There’s a very deep technical set of differences between Standard font imports and the @import option. Frankly, none of it really matters to someone who is reading this basic blog post about using new fonts. Don’t choose @import, just use the standard import option.
If you click the “customize” option, you can see different options usable with your specific font choice. Our Nunito choice is available in 14 different styles ranging from extra light to extra dark, with a regular and a bold option default available. You may want to add italics and bold italics if you want to use those formatting options in your text. You can also see that Nunito works with the Latin alphabet set, the extended Latin set, and the Vietnamese set. You probably only need Latin, but you can choose Latin Extended if you want extra character support.

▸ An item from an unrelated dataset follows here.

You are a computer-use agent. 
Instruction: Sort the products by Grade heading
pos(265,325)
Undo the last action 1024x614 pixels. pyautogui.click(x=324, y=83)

You will note in the upper corner that there’s a green oval with “load time: fast” in it. This is Google’s estimate of how quickly this particular font will load for a user. Essentially, the more fonts you want to use and the more styles of a given font you want to use, the longer it will take for them to load for the user, and the longer page load times will be.
This is relevant primarily for SEO. Page load times are a search ranking factor, so throwing 20 different fonts onto a pile just for a few odd formatting options might hurt more than it helps. You don’t want to slow down your site just to load a font you only use for two quote boxes in your page.
Step 3: Paste the code. Once you have the configuration options chosen and the fonts you want to embed, look in the box for Standard. You’ll see something that looks like <link href=https://fonts.googleapis.com/css?family=Nunito:400,700 rel=”stylesheet”>.
This is your font embed code. In a standard website, you would paste this into the <head> section of your code. However, if you’re using Blogger or WordPress, you’ll need to take a slightly different set of actions.
For WordPress sites, find your html template file for your theme. It’s generally a good idea to create a child theme for your parent theme, so you’re not making edits you can’t roll back. Some themes prevent editing the original theme as well. Different themes are laid out in different ways, but you generally want to find your header.php file to edit. Find the <head> section and add in your font code.
If you’re concerned about site speed and are thus using the Genesis framework, you’ll need to edit through Genesis. Go to your Genesis dashboard and find Theme Settings. In the Header and Footer Scripts section, paste in the code.
For blogger, you will need to go to your Blogger dashboard and click on the Template section. There, click Edit HTML, and find the <head> section of your code.
You may need to edit the code block you paste in to use with Blogger. If your font doesn’t work properly, go back in and find your code block. The part where it has rel=”stylesheet”>, add in a /, so it looks like rel=”stylesheet”/>. If the stylesheet bit is not the last bit, put the / at the end before the >. That’s the important part, the position of the /.
Now, in order to actually use the font, you need to call for it in your CSS. You’ll need to use font-family: ‘Nunito’, or whatever font family you’ve actually chosen, to specify that font as the one to use for your text.
Now all that’s left is to save your changes and use your fonts in your designs. You can always change your fonts later, or add new fonts to your code. Just remember that if you remove a font family, any code that currently calls for that font family will fail and fall back to a default web safe font. Make sure you’re no longer using a font before you remove it from your code.